# [Exercise requirements]
Convert the lines below into a JSON list of strings, with one string for each line and blank lines omitted.

# [Supplied entries]
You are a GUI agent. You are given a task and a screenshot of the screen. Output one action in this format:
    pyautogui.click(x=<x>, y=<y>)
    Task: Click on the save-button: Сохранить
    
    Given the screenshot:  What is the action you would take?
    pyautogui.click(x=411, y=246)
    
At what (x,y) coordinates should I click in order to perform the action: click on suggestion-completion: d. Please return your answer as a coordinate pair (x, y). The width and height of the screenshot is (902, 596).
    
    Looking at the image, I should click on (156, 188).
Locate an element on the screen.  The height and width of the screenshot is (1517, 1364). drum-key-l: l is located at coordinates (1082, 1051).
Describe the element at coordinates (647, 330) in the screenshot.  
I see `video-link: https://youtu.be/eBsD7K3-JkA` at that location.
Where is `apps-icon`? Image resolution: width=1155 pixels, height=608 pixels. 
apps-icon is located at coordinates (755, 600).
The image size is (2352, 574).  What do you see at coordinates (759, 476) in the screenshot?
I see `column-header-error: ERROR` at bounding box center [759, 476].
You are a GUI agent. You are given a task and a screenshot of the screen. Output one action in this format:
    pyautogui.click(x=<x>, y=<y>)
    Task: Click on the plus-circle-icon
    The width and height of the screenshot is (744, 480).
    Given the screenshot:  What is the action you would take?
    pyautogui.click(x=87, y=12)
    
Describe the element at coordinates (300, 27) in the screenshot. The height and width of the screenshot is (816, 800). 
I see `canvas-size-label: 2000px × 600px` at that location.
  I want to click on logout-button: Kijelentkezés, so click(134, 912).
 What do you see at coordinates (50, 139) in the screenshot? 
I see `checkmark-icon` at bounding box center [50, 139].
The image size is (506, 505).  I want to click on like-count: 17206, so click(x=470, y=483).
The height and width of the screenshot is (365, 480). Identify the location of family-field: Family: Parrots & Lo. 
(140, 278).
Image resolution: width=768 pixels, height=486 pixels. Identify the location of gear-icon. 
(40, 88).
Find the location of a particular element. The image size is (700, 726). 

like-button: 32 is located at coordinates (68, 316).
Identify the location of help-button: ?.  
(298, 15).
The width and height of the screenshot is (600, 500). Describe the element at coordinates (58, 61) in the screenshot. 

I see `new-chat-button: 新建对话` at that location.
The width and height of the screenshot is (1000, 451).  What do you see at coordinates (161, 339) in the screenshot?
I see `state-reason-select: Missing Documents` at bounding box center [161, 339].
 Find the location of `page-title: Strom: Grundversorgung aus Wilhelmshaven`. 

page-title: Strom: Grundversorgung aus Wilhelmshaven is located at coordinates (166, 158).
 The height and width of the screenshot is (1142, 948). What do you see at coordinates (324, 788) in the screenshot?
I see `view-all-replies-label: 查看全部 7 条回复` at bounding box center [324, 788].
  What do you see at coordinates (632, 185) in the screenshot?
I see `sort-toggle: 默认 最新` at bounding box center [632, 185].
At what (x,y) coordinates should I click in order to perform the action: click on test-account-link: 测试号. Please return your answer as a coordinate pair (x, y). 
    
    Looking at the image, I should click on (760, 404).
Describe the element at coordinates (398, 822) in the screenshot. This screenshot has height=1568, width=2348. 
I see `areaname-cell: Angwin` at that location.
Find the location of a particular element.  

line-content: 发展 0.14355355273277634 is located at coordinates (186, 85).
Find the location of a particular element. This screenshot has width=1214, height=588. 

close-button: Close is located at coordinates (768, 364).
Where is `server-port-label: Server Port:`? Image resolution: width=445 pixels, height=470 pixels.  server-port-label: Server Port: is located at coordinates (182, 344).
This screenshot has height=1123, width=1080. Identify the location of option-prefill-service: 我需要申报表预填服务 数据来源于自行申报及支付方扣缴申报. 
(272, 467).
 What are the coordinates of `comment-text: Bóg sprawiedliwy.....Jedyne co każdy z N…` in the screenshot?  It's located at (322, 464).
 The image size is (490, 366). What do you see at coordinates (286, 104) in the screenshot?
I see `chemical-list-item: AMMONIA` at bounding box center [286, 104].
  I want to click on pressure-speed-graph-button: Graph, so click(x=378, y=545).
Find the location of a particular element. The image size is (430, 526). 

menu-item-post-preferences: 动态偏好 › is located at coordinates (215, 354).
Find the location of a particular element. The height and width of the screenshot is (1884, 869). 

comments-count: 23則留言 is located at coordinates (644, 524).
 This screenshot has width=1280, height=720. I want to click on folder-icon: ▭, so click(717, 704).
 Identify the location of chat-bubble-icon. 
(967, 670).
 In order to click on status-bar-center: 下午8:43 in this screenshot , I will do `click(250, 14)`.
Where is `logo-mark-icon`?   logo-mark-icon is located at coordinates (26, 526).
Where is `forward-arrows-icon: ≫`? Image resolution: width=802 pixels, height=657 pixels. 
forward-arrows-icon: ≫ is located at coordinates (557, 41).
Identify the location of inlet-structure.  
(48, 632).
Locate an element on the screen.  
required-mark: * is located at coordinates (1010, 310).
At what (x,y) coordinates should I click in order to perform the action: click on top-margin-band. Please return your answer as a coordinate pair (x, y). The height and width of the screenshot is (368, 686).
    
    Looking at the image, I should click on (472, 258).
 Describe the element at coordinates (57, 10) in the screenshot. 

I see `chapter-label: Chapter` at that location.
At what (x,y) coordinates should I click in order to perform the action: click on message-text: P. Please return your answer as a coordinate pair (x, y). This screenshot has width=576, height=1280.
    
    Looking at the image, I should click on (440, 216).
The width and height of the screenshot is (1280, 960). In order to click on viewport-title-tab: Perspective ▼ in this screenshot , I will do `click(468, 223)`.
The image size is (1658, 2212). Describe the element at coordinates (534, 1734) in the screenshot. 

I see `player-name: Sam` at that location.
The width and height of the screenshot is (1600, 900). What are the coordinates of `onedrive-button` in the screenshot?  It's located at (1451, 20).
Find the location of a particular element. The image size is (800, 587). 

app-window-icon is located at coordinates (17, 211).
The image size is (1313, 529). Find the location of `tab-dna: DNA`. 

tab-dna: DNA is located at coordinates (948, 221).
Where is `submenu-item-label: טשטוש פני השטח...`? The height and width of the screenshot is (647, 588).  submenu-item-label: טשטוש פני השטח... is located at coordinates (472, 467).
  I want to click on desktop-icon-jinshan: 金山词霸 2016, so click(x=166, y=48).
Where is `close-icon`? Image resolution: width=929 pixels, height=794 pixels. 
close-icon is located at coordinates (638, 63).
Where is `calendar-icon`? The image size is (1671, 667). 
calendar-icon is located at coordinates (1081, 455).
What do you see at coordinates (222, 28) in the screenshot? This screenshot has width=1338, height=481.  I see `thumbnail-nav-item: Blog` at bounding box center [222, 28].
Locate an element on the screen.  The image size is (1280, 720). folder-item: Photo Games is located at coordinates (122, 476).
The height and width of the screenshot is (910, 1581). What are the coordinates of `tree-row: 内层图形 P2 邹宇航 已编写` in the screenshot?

# [Output]
[
  "You are a GUI agent. You are given a task and a screenshot of the screen. Output one action in this format:",
  "    pyautogui.click(x=<x>, y=<y>)",
  "    Task: Click on the save-button: Сохранить",
  "    Given the screenshot:  What is the action you would take?",
  "    pyautogui.click(x=411, y=246)",
  "At what (x,y) coordinates should I click in order to perform the action: click on suggestion-completion: d. Please return your answer as a coordinate pair (x, y). The width and height of the screenshot is (902, 596).",
  "    Looking at the image, I should click on (156, 188).",
  "Locate an element on the screen.  The height and width of the screenshot is (1517, 1364). drum-key-l: l is located at coordinates (1082, 1051).",
  "Describe the element at coordinates (647, 330) in the screenshot.  ",
  "I see `video-link: https://youtu.be/eBsD7K3-JkA` at that location.",
  "Where is `apps-icon`? Image resolution: width=1155 pixels, height=608 pixels. ",
  "apps-icon is located at coordinates (755, 600).",
  "The image size is (2352, 574).  What do you see at coordinates (759, 476) in the screenshot?",
  "I see `column-header-error: ERROR` at bounding box center [759, 476].",
  "You are a GUI agent. You are given a task and a screenshot of the screen. Output one action in this format:",
  "    pyautogui.click(x=<x>, y=<y>)",
  "    Task: Click on the plus-circle-icon",
  "    The width and height of the screenshot is (744, 480).",
  "    Given the screenshot:  What is the action you would take?",
  "    pyautogui.click(x=87, y=12)",
  "Describe the element at coordinates (300, 27) in the screenshot. The height and width of the screenshot is (816, 800). ",
  "I see `canvas-size-label: 2000px × 600px` at that location.",
  "  I want to click on logout-button: Kijelentkezés, so click(134, 912).",
  " What do you see at coordinates (50, 139) in the screenshot? ",
  "I see `checkmark-icon` at bounding box center [50, 139].",
  "The image size is (506, 505).  I want to click on like-count: 17206, so click(x=470, y=483).",
  "The height and width of the screenshot is (365, 480). Identify the location of family-field: Family: Parrots & Lo. ",
  "(140, 278).",
  "Image resolution: width=768 pixels, height=486 pixels. Identify the location of gear-icon. ",
  "(40, 88).",
  "Find the location of a particular element. The image size is (700, 726). ",
  "like-button: 32 is located at coordinates (68, 316).",
  "Identify the location of help-button: ?.  ",
  "(298, 15).",
  "The width and height of the screenshot is (600, 500). Describe the element at coordinates (58, 61) in the screenshot. ",
  "I see `new-chat-button: 新建对话` at that location.",
  "The width and height of the screenshot is (1000, 451).  What do you see at coordinates (161, 339) in the screenshot?",
  "I see `state-reason-select: Missing Documents` at bounding box center [161, 339].",
  " Find the location of `page-title: Strom: Grundversorgung aus Wilhelmshaven`. ",
  "page-title: Strom: Grundversorgung aus Wilhelmshaven is located at coordinates (166, 158).",
  " The height and width of the screenshot is (1142, 948). What do you see at coordinates (324, 788) in the screenshot?",
  "I see `view-all-replies-label: 查看全部 7 条回复` at bounding box center [324, 788].",
  "  What do you see at coordinates (632, 185) in the screenshot?",
  "I see `sort-toggle: 默认 最新` at bounding box center [632, 185].",
  "At what (x,y) coordinates should I click in order to perform the action: click on test-account-link: 测试号. Please return your answer as a coordinate pair (x, y). ",
  "    Looking at the image, I should click on (760, 404).",
  "Describe the element at coordinates (398, 822) in the screenshot. This screenshot has height=1568, width=2348. ",
  "I see `areaname-cell: Angwin` at that location.",
  "Find the location of a particular element.  ",
  "line-content: 发展 0.14355355273277634 is located at coordinates (186, 85).",
  "Find the location of a particular element. This screenshot has width=1214, height=588. ",
  "close-button: Close is located at coordinates (768, 364).",
  "Where is `server-port-label: Server Port:`? Image resolution: width=445 pixels, height=470 pixels.  server-port-label: Server Port: is located at coordinates (182, 344).",
  "This screenshot has height=1123, width=1080. Identify the location of option-prefill-service: 我需要申报表预填服务 数据来源于自行申报及支付方扣缴申报. ",
  "(272, 467).",
  " What are the coordinates of `comment-text: Bóg sprawiedliwy.....Jedyne co każdy z N…` in the screenshot?  It's located at (322, 464).",
  " The image size is (490, 366). What do you see at coordinates (286, 104) in the screenshot?",
  "I see `chemical-list-item: AMMONIA` at bounding box center [286, 104].",
  "  I want to click on pressure-speed-graph-button: Graph, so click(x=378, y=545).",
  "Find the location of a particular element. The image size is (430, 526). ",
  "menu-item-post-preferences: 动态偏好 › is located at coordinates (215, 354).",
  "Find the location of a particular element. The height and width of the screenshot is (1884, 869). ",
  "comments-count: 23則留言 is located at coordinates (644, 524).",
  " This screenshot has width=1280, height=720. I want to click on folder-icon: ▭, so click(717, 704).",
  " Identify the location of chat-bubble-icon. ",
  "(967, 670).",
  " In order to click on status-bar-center: 下午8:43 in this screenshot , I will do `click(250, 14)`.",
  "Where is `logo-mark-icon`?   logo-mark-icon is located at coordinates (26, 526).",
  "Where is `forward-arrows-icon: ≫`? Image resolution: width=802 pixels, height=657 pixels. ",
  "forward-arrows-icon: ≫ is located at coordinates (557, 41).",
  "Identify the location of inlet-structure.  ",
  "(48, 632).",
  "Locate an element on the screen.  ",
  "required-mark: * is located at coordinates (1010, 310).",
  "At what (x,y) coordinates should I click in order to perform the action: click on top-margin-band. Please return your answer as a coordinate pair (x, y). The height and width of the screenshot is (368, 686).",
  "    Looking at the image, I should click on (472, 258).",
  " Describe the element at coordinates (57, 10) in the screenshot. ",
  "I see `chapter-label: Chapter` at that location.",
  "At what (x,y) coordinates should I click in order to perform the action: click on message-text: P. Please return your answer as a coordinate pair (x, y). This screenshot has width=576, height=1280.",
  "    Looking at the image, I should click on (440, 216).",
  "The width and height of the screenshot is (1280, 960). In order to click on viewport-title-tab: Perspective ▼ in this screenshot , I will do `click(468, 223)`.",
  "The image size is (1658, 2212). Describe the element at coordinates (534, 1734) in the screenshot. ",
  "I see `player-name: Sam` at that location.",
  "The width and height of the screenshot is (1600, 900). What are the coordinates of `onedrive-button` in the screenshot?  It's located at (1451, 20).",
  "Find the location of a particular element. The image size is (800, 587). ",
  "app-window-icon is located at coordinates (17, 211).",
  "The image size is (1313, 529). Find the location of `tab-dna: DNA`. ",
  "tab-dna: DNA is located at coordinates (948, 221).",
  "Where is `submenu-item-label: טשטוש פני השטח...`? The height and width of the screenshot is (647, 588).  submenu-item-label: טשטוש פני השטח... is located at coordinates (472, 467).",
  "  I want to click on desktop-icon-jinshan: 金山词霸 2016, so click(x=166, y=48).",
  "Where is `close-icon`? Image resolution: width=929 pixels, height=794 pixels. ",
  "close-icon is located at coordinates (638, 63).",
  "Where is `calendar-icon`? The image size is (1671, 667). ",
  "calendar-icon is located at coordinates (1081, 455).",
  "What do you see at coordinates (222, 28) in the screenshot? This screenshot has width=1338, height=481.  I see `thumbnail-nav-item: Blog` at bounding box center [222, 28].",
  "Locate an element on the screen.  The image size is (1280, 720). folder-item: Photo Games is located at coordinates (122, 476).",
  "The height and width of the screenshot is (910, 1581). What are the coordinates of `tree-row: 内层图形 P2 邹宇航 已编写` in the screenshot?"
]